I am from Wisconsin, have good friends that went to the UW-LAX, and it's obviously an embarrassment and something that damages the reputation of the university. It's very simple: imagine you're interviewing for a job, they look at your resume, they see the university you went to, and think, "Oh, I was just hearing something in the news about this school, what was that about again?"

Obviously, an interviewer shouldn't reasonably hold this against a candidate, but it's in the back of their head. As a candidate, the bar to impress is made slightly higher in order to overcome that subconscious bias. One of my best friends is in this exact situation of looking to switch jobs (outside of tech, in sales) and holding a degree from UW-LAX, and he's legitimately punting his job search for a few months until this is out of the news cycle.

That's just completely unacceptable. You could be the most competent chancellor in the world, but it doesn't matter if your lifestyle choices can have that kind of negative impact on alumni. It's unbelievably selfish. If you have some inner need to publicize your sexual encounters, that's fine and well, but you owe it to the thousands of people you represent to resign from your job. The only way that I can explain this sort of blatant disregard for the impact this would have on others is that he found the risk he was taking (risk both to himself and the community he represented) to be sexually thrilling.


I'd forgotten the university and I've been hearing about the story for weeks. And nobody would know about it at all if they hadn't been fired.

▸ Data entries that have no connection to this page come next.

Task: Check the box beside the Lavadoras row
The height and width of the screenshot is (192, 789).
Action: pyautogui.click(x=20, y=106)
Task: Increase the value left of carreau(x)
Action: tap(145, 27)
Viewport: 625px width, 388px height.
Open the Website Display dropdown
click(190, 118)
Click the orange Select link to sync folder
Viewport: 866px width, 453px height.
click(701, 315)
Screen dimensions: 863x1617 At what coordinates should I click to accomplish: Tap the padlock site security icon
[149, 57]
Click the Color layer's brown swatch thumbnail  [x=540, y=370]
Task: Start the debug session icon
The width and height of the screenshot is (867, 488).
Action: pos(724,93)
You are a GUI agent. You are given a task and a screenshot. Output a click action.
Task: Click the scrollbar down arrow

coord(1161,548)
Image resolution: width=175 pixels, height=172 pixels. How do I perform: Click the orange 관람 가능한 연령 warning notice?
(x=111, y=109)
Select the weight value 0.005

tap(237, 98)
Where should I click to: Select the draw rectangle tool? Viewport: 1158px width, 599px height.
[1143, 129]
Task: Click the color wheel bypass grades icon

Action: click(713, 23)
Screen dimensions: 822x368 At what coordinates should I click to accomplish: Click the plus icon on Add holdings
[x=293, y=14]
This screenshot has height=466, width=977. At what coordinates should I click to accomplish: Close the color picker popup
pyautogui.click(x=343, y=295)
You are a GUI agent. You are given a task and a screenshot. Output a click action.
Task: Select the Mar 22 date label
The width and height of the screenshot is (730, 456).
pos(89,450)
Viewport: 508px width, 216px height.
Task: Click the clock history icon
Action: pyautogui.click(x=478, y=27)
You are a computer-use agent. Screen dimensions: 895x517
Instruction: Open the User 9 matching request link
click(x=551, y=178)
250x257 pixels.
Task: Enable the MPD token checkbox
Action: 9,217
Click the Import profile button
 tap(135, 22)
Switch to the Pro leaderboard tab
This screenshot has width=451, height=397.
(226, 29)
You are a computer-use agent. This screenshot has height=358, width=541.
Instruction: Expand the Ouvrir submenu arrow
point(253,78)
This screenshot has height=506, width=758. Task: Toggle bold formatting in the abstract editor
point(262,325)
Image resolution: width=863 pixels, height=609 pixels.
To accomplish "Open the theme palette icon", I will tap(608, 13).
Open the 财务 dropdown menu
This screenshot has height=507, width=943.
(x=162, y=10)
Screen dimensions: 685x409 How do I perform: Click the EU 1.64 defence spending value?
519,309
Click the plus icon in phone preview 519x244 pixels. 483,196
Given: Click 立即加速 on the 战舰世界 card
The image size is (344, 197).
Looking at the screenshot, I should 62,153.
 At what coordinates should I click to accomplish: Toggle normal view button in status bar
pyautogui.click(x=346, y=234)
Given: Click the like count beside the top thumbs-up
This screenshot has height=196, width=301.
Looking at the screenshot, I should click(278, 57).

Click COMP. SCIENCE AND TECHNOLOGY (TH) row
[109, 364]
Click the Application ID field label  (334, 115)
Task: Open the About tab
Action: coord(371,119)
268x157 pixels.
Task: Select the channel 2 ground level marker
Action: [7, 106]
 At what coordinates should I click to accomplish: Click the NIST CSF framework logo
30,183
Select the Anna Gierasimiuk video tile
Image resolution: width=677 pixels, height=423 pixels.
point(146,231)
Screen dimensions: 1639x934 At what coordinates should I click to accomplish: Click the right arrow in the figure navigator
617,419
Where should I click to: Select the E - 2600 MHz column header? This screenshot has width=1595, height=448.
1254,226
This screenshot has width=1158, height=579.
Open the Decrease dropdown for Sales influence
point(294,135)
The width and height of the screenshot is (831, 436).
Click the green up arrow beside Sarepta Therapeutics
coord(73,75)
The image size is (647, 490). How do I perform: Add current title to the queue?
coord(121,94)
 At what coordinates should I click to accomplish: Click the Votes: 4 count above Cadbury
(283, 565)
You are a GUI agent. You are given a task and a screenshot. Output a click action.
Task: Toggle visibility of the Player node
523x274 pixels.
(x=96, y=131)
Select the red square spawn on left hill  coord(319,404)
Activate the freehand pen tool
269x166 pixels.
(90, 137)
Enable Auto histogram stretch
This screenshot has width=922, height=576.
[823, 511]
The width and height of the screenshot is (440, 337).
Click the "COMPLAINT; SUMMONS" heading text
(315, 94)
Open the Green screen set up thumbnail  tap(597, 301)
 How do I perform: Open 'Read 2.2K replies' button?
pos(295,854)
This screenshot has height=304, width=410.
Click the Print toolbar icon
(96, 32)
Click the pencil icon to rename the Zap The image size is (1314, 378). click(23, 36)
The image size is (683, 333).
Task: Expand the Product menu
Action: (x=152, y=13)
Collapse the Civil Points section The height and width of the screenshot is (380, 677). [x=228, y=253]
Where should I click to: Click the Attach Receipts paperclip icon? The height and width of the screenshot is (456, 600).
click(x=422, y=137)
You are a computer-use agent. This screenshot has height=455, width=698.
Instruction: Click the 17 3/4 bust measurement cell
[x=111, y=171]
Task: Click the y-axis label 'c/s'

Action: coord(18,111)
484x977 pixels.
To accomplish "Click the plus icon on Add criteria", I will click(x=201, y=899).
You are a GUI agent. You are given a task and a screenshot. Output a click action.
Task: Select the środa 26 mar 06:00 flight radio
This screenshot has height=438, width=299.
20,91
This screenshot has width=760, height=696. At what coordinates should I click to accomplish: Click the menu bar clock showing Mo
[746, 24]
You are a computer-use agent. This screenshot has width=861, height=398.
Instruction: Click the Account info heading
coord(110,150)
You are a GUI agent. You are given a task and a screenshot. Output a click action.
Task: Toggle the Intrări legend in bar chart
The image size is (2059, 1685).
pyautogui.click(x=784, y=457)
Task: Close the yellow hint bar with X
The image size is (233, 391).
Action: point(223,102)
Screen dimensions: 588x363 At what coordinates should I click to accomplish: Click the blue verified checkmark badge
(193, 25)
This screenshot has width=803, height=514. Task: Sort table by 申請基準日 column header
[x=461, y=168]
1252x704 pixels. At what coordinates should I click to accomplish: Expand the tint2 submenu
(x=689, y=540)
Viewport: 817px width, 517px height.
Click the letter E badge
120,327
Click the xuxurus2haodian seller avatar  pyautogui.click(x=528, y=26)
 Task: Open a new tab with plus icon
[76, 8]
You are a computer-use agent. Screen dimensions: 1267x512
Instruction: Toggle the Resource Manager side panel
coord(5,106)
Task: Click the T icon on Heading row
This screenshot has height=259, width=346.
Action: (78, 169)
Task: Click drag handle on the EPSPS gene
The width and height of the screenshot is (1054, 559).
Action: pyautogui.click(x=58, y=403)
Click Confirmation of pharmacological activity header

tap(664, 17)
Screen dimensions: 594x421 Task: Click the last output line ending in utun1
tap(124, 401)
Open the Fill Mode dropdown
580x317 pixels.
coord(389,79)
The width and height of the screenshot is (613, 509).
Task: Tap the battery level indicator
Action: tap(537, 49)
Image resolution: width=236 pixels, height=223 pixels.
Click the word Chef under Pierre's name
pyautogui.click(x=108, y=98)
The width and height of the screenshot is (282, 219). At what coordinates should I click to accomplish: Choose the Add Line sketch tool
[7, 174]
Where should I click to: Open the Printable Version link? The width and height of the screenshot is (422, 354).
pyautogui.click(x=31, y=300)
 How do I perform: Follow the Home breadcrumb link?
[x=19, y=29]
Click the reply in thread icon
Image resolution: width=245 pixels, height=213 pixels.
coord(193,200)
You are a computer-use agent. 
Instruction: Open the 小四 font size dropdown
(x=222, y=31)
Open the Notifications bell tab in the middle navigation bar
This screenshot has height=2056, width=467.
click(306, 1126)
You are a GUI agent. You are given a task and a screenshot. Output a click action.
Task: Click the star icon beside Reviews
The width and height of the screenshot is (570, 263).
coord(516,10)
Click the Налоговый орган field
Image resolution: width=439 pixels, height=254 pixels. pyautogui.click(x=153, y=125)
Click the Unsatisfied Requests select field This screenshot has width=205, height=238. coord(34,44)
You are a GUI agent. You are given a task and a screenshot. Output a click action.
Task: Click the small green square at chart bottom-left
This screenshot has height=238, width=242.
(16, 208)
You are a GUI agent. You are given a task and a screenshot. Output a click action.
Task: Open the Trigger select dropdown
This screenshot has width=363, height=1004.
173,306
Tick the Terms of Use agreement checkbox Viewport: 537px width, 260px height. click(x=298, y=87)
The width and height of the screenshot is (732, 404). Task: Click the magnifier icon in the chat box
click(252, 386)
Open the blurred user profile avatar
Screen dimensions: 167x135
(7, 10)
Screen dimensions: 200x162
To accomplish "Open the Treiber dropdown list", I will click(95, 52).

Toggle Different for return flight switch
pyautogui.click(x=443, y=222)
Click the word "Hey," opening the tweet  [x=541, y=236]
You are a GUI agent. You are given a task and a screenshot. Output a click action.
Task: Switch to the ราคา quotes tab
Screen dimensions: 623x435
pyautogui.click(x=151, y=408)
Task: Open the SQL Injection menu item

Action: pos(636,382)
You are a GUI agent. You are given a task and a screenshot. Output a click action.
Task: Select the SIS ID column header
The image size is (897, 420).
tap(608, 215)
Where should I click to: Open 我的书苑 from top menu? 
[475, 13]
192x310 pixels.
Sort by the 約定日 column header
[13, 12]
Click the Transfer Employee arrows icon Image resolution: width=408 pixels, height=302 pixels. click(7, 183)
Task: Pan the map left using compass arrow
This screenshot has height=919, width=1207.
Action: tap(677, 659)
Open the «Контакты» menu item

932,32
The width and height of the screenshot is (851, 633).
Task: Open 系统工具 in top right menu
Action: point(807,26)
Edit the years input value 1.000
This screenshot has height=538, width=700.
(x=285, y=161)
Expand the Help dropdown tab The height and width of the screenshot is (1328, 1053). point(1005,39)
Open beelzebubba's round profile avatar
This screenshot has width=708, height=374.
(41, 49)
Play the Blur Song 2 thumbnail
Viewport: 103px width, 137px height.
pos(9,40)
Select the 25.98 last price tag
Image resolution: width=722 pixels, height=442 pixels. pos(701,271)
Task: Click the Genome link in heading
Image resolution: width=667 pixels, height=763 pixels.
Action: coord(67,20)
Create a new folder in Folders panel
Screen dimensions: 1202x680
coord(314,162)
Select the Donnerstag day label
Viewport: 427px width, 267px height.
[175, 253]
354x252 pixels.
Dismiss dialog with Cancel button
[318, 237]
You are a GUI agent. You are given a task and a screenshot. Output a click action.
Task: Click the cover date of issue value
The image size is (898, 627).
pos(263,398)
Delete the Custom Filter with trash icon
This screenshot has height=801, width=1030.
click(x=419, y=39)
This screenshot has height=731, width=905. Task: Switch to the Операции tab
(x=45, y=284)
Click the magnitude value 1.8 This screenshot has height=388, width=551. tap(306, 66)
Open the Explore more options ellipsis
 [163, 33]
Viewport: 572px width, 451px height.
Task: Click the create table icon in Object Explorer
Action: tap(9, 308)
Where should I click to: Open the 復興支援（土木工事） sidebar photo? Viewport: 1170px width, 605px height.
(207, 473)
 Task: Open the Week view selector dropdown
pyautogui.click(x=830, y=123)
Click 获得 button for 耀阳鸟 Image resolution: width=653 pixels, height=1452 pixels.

So I think the reputational concerns are way overblown.


I think regionally this story is still a big deal, especially in a more blue-collar sales role.


Yeah, people perceive and retain things much differently if its happening in the local area or if its somewhere else, regardless of how much they look into the story.


This reads like a response from 60 years ago to someone coming out of the closet as gay.


Bigotry is still alive and well. It just changes shape over time. Puritanical condemnation of sexuality is a long standing tradition in the US. If they had their way, God would forbid anyone from sex if out of wedlock or without the purpose to procreate. Bunch of prudes, if you ask me.


What a stupid comment. Being gay is not a choice, creating an OnlyFans certainly is.


Is being a judgmental prude a choice?


It doesn't matter what you, I, or my friend thinks about this, you can't deny the reality that some people think this is weird, and you can't ignore the possibility that someone like that might be interviewing you. Especially if you're someone working a sales job for small companies in the Midwest.

It's a reflection of your privilege that this either isn't obvious to you or that you think my friend should simply refuse to work for such people.


Huh? Isn't the privilege to be a bigot in a position to interview people?

60 years ago you can't deny the reality that some bigot had power and interviewed people and he didn't like "fruity" men (or whatever he'd have said back then).

Or the reality that he wouldn't have hired a woman. Or a black person.

And somehow it's privilege to point this out? Excuse me?


Obviously the person in a position to bring their personal beliefs into a hiring decision is in a position of privilege. My point is that there are a lot of people out there that aren’t in a position to be able to afford walking out of that interview.


Sounds like you're a conservative moralist discriminating against sexual lifestyles.


I'm just acknowledging the reality on the ground. A majority of students at UW-LAX are Wisconsinites and (I'd imagine) the majority stay in Wisconsin after graduating. Wisconsin is still a very socially conservative place outside of Milwaukee and Madison. Regardless of how you wish the world was, the world is, and it does not change the responsibility that this guy had to his students.


I follow you, but as you can also follow your argument could be used not long ago in America to justify firing a chancellor (or other in prominent position) for being in a romantic relationship with a black person. I can assure you that people used to find that disgusting, and a white guy in a relationship with black woman was seen as making a flamboyant choice and shoving it in people’s faces.

Admittedly, when it comes to sex, my view of the US is that of a prudish and cruel cultural backwater.